In addition to recently projecting that Florida orange and red grapefruit production will likely decline for the foreseeable future, economist Tom Spreen provided some of the reasons.
OLDER, LESS PRODUCTIVE TREES
Spreen, University of Florida Institute of Food and Agricultural Sciences professor emeritus, cited an older tree inventory and declining fruit per tree as contributors to projected yield declines. He said nearly 57% of round oranges and 70% of red grapefruit trees are more than 14 years old. Since 2010, older trees have had dramatic reductions in the number of boxes each tree produces, he pointed out. In recent years, trees have produced only about 1.5 boxes per tree, down from more than five boxes per tree before HLB.
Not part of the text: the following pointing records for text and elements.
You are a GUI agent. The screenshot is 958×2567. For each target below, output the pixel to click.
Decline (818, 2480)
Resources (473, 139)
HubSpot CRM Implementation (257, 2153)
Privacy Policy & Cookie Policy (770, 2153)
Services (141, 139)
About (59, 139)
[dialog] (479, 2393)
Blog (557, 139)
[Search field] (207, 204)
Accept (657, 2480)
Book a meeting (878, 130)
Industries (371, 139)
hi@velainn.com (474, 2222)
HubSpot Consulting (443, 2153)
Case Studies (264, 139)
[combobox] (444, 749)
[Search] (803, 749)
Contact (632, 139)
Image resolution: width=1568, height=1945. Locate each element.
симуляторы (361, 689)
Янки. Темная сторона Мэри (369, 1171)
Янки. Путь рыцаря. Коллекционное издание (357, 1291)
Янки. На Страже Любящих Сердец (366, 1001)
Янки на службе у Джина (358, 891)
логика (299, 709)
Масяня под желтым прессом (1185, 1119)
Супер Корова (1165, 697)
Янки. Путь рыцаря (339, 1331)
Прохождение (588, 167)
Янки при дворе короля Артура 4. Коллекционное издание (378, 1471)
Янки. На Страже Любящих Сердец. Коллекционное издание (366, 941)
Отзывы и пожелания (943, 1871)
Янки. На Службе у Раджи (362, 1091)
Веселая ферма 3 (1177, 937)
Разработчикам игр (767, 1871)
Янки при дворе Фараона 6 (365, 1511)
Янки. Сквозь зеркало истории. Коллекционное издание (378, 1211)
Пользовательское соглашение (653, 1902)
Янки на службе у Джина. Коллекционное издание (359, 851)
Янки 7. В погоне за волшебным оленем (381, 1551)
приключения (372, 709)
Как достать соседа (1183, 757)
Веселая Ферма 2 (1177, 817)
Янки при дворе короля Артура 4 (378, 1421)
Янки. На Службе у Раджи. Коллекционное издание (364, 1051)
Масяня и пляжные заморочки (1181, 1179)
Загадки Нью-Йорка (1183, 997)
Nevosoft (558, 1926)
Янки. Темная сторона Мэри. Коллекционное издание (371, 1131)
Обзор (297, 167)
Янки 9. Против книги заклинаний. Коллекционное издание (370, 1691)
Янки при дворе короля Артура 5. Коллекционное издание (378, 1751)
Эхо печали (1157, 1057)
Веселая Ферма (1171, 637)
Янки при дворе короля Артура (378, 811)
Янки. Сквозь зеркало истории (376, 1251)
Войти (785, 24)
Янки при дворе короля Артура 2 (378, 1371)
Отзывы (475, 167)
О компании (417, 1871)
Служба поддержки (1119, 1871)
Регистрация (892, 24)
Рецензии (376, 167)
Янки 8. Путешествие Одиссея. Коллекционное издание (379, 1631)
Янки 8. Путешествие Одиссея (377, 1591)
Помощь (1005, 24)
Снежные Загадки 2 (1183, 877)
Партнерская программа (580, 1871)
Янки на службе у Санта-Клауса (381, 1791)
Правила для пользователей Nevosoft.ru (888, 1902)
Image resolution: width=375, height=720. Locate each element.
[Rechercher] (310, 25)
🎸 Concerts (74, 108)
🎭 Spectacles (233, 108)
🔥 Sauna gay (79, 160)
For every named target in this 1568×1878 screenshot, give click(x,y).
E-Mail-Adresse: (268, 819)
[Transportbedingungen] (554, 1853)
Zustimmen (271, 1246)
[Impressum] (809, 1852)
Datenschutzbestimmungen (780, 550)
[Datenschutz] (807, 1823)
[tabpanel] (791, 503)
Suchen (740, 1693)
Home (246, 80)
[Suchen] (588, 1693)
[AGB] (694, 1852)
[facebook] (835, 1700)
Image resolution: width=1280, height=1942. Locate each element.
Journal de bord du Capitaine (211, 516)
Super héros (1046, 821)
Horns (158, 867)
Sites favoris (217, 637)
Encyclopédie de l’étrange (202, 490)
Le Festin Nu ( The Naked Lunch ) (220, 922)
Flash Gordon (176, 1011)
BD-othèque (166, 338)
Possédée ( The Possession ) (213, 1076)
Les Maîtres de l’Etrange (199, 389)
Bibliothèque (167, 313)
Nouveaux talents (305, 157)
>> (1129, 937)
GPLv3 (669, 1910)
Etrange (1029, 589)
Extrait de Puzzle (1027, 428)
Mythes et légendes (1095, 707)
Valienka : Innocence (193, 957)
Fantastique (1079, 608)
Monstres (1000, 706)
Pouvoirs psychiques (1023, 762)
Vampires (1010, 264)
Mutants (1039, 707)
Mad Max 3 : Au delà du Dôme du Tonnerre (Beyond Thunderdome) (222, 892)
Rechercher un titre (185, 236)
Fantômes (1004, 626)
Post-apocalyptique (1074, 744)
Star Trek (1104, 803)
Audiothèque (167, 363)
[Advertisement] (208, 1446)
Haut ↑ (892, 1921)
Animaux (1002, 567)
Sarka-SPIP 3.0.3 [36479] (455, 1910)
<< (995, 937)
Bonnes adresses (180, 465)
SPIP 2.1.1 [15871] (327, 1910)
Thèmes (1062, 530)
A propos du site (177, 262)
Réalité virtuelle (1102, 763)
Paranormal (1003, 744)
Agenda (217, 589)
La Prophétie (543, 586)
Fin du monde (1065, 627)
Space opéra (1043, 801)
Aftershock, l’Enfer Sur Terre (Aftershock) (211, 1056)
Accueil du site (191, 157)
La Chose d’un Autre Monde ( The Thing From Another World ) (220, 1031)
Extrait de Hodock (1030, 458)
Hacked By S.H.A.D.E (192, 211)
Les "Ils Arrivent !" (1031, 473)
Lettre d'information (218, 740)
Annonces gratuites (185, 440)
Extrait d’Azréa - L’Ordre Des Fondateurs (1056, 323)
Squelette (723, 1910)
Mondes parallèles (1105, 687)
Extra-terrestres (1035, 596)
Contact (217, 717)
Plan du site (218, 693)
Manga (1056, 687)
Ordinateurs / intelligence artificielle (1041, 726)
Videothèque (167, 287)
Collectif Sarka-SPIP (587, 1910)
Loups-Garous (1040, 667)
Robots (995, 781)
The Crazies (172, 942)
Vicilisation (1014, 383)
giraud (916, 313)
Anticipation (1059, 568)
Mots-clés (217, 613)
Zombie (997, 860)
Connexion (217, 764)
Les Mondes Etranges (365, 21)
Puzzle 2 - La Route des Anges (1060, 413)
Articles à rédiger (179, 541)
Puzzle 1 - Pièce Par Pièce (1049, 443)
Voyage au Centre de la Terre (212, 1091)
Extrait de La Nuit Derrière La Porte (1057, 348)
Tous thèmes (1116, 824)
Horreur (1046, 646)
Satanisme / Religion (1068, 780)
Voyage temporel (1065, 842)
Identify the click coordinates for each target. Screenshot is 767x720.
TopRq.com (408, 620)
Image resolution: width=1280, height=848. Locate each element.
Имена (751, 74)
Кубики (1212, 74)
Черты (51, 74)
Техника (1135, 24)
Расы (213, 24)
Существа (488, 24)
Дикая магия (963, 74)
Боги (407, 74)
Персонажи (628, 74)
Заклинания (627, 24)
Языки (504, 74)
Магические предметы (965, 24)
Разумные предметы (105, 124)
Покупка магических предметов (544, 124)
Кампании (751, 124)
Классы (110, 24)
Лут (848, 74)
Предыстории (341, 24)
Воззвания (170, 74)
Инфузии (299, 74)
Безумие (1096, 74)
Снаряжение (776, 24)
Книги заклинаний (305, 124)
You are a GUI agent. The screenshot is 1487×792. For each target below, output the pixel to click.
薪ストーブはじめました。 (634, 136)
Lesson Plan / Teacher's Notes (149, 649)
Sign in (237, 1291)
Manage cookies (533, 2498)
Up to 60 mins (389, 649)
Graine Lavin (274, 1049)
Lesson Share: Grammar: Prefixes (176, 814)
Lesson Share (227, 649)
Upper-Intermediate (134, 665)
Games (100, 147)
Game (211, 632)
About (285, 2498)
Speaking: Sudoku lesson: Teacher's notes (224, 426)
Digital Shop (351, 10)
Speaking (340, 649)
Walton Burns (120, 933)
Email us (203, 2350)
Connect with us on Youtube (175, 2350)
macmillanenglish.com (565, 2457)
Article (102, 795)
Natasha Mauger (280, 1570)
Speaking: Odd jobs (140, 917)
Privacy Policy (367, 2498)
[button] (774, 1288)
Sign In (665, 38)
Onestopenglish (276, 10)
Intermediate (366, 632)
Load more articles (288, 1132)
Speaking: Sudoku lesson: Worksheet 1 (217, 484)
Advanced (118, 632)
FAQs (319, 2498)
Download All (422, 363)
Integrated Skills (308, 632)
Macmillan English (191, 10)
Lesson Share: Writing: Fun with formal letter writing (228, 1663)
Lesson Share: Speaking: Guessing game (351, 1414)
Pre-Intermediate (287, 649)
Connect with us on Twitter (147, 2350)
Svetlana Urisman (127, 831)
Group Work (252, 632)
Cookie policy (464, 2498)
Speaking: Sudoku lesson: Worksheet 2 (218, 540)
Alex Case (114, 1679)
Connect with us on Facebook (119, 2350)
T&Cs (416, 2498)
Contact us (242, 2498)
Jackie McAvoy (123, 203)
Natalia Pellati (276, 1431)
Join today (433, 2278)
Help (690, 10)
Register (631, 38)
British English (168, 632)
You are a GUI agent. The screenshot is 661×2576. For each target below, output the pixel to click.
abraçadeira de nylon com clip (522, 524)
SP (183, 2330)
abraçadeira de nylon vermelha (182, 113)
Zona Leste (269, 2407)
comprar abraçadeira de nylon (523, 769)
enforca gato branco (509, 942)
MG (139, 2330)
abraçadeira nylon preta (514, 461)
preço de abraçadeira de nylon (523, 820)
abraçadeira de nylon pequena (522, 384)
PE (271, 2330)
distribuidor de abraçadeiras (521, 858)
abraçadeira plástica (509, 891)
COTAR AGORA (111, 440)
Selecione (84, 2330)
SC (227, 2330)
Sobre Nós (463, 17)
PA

Older trees “have hit a wall,” Spreen added, noting that older trees are no longer seeing yield gains with increasing age, as they did historically.
LOW REPLANT RATES
Spreen cited “insufficient tree replacement rates” as a leading reason for statewide fruit production shortfalls. A slide he showed indicated the replanting rate for oranges has trailed the tree loss rate in Florida in every year but one since the 1999-2000 season. The exception was the 2017-18 season when replanted trees exceeded lost trees; that was the season Hurricane Irma struck Florida citrus in September 2017.
INCENTIVES NEEDED
A slide Spreen showed suggested that “recovery of production of both round oranges and red grapefruit will be a lengthy process unless a major breakthrough is found that would substantially improve the yield curve and stimulate replanting efforts.”
Incentives to replant are needed to accelerate restoration of the tree inventory, Spreen said. He added that incentives are successful “but must be inclusive for all growers.”
A “concluding remarks” slide stated that “aggressive replanting strategies in the near term are imperative or citrus production will continue to falter and impact the long-term sustainability of the industry.”
GROWERS LOSING MONEY
Florida citrus revenues exceeded production costs in the early 2000s, Spreen said. That was before HLB was discovered in the state in 2005. For the past seven or eight years, the industry in aggregate has suffered losses as production costs exceeded revenues, Spreen said.
Spreen presented this information during an Aug. 10 webinar hosted by the Florida Department of Citrus.